No Home Like Place

Moving is such a hassle. You have to pack everything up, make all sorts of inconvenient arrangements, and unforeseen problems are likely to arise along the way. Even after the move is complete and you’ve settled into the new place, it takes a while before it really starts to feel like home.

And then, just when you think you’re finally getting comfortable, someone goes and eats a turkey dinner on the logo on your lawn.

Such is the plight faced by the San Francisco 49ers this season. Levi’s Stadium was supposed to be the answer to all their dreams; instead, while it hasn’t sank to the level of a nightmare, the new stadium has certainly caused some people to lose a lot of sleep.

People here in the Bay Area are convinced that the new stadium’s deficiencies are a big part of what has gone wrong with the 49ers this season. High ticket prices have pushed out the diehard fans; instead, the Santa Clara crowds consist of easily distracted rich people who abandon their seats by the middle of the second quarter to go schmoozing in the stadium’s bars and restaurants. The reduced crowds mean little to no noise from the stands, and thus less of a home field advantage for the Niners. There have even been  reports circulating that different groups within the team are dressing for games in different locker rooms, some in the stadium room, others at the team’s nearby practice facility–a fragmented scene that seems to mirror the organization’s current chaos.

None of this reflects well on the team, to be sure. And a growing chorus within the local media has characterized Levi’s Stadium as a boondoggle that will be an albatross around the team’s neck for the rest of time. The otherwise estimable Damon Bruce of 95.7 The Game–clearly the best sports talk host in Bay Area radio–has mused that Levi’s Stadium should be torn down and the team moved back to San Francisco. (He is also the one who has taken to calling the facility “Turkey-on-the-Logo Stadium,” a deserved piece of ridicule that sprung from the Thanksgiving night debacle.) Others media observers, while not as radical in their criticism, have also declared that the 49ers can’t win in their new home–and many fans are echoing that sentiment.

There’s nothing new in all this. Often, when a sports team–particularly a successful sports team–moves into a new facility, the early reviews are negative, and if the team struggles at the outset, pronouncements of doom soon follow. But those judgments are rarely borne out by time.

When the Bulls and Blackhawks moved into the United Center, there was much kvetching about losing the ambiance of the old Chicago Stadium–particularly “The Roar” that the old barn was famous for. It didn’t help that the Bulls opened the new arena without Michael Jordan–off playing baseball–and the Blackhawks, like the rest of the NHL, were mired in a work stoppage. Funny how things turned around when Jordan came back and proceeded to lead the Bulls to three more championships–two of which were clinched in the United Center. And the Blackhawks?
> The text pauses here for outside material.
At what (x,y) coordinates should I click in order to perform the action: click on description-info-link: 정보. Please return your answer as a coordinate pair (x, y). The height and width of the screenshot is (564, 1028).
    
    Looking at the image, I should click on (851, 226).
Well, it took them a while to get rolling, but ultimately they’ve won two Stanley Cups playing at the United Center–two more than they did in the last three decades they spent playing in the old Stadium.

Other teams have had travails after a move. Remember when the New York Giants moved out of Yankee Stadium and into the Meadowlands? Do you know what was the most famous play in the history of Giants Stadium?
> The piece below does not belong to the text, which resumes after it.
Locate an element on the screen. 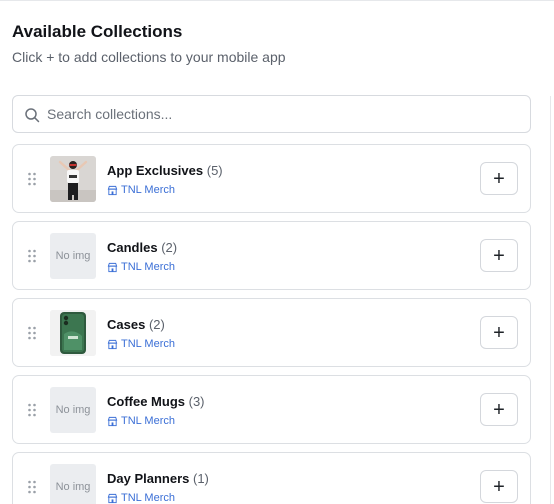 The height and width of the screenshot is (504, 554). person-photo-icon is located at coordinates (73, 179).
I’ll give you a hint: the Giants didn’t win that game.

I’ll give you an even bigger hint: I’m originally from Philadelphia.

Yes, that’s right: the Miracle of the Meadowlands!

The fumbled snap, Herm Edwards scooping up the ball and running in for the winning touchdown. Until the Giants started winning Super Bowls, that was pretty much all anyone remembered about Giants Stadium. Their Meadowlands house wasn’t much of a home field advantage place when it opened, because the Giants were a bad team. Once again, winning cured everything.

Candlestick Park wasn’t much of a home field advantage until Joe Montana, Dwight Clark and Ronnie Lott came along and made it so. The Catch, Jerry Rice’s heroics, Steve Young’s famous run against the Vikings–no such memories have been made yet in Levi’s Stadium. The place hasn’t been around long enough to gain any ghosts, and the only thing that will change that is time. Time, that is, and a winning football team–which is not what the 49ers have right now. They’ll be fine–eventually. It’s just not going to happen today.

What we see today in San Francisco is what happens when you forget–or ignore–history: you start making a lot of pronouncements that will make you look foolish in short order…if anyone remembers what you said in the first place. And they probably won’t. Such is the nature of sports, and sports media in particular: it’s all fleeting, and you should take whatever you hear today with a grain of salt. Because tomorrow is another game, and only those who obsessively comb through the record books–or search YouTube–will ever pass this way again.